Parsing the data

The micaseparse.py module, called by segmentation.py, coordinates the core of the system: It is concerned with reading the dialogue transcript from an XML source file, storing the relevant data internally, coordinating its processing through the various segmentation metrics (including cosinemeasure.py and peakpick.py), and printing the resulting data. These functions are achieved in several `passes' over the internal data, implemented as follows:

In its first pass, the module handles reading and chunking of the input XML files and coordinates the internal processing of the data. It makes use of the SAX module from the PyXML package to parse the input files easily. It creates a SaxUtils default handler for the XML document, calling it to parse the document specified by the calling module (segmentation.py). SAX then handles the task of traversing the input file, passing XML entity tokens to the handler. The handler itself acts only when it receives a turn event--turns contain the utterances of the speakers in the conversation, whereas all information outside those turns is metadata not required by the algorithm.

The data received by the handler is then stored in a complex set of data structures: At parse-time, the following structures are filled in parallel (from a single parse of the input file):

• The dialogue stripped of tags, speakers, and stop-words, as a list.
• The dialogue in its original format, marked with pseudosentence markers, and optionally with automatically detected topic breaks, as a string.

During the first pass, the handler repeatedly calls the private method chunkBody(), passing in the current string of data, without XML tags, if it is inside an utterance.

chunkBody() tokenises the strings it receives into individual words, strips them of punctuation and extraneous characters, and removes words in the stop_words list. Secondly, it copies the dialogue it receives directly into a string representing the original dialogue. Pseudosentence numbers are inserted in XML tags, allowing later visualisations of the dialogue to display them for correlation against graphs during evaluation and experimentation. Lastly, the system takes note of any <break /> markings within the text: These are indicators of where humans have located topic change, and are manually inserted. The locations of these breaks are recorded by the index number of the pseudosentence they appear in, and built into a list.

After parsing the file itself, the following additional data structures are created (dependent on the specific calling options):

• A list of all unique words
• A list of pseudosentence objects
• A list of any human-annotated topic breaks

The second pass of the module, working on the in-memory representation of the dialogue, builds a list of all unique words within the dialogue. This structure will be used by the cosinemeasure.py module to construct a list of the frequencies of all words within the current windows.

The system then begins to construct a list of objects of type pseudoSentence. This type is defined inside the micaseparse.py module, and exists to perform a number of important tasks related to each pseudosentence: Foremost, it contains the pseudosentence itself as a list of string tokens. Its main method tallies the frequencies of the words in the pseudosentence and returns a list of those frequencies. It also performs a variety of functions upon the pseudosentence, mostly related to reporting for statistical and debugging purposes.

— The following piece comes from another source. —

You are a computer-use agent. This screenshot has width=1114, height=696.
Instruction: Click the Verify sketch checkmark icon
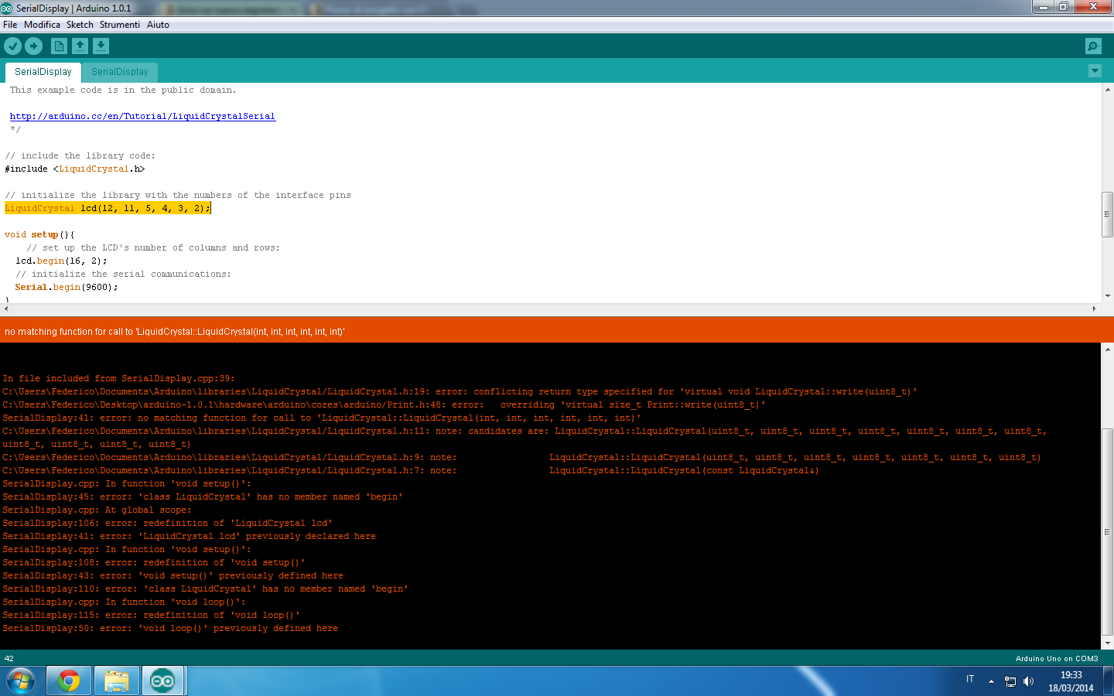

Once the list of pseudosentences has been populated and their frequency lists calculated, a loop iterates across the list of pseudosentences, applying the TextTiling algorithm: Starting from position $blocksize/2$ in the list, the algorithm compares overlapping $blocksize$ groups of pseudosentences using the cosinemeasure.py module. For each comparison, a value between zero and one is returned. These `continuous' similarity values are collected in a list.

The system then creates a smoothed copy of the similarity list using a simple smoothing algorithm: Each value in the smoothed list is given as the mean of itself and its nearest neighbours. The number of neighbours compared can be specified in the segmentation.py module, but the default is to use three values: $n-1$, $n$, and $n+1$.

The trough detection module peakpick.py is then used upon the smoothed similarity values list: It returns a list of integers corresponding to the pseudosentences detected as being significant troughs; that is, candidates for topic breaks.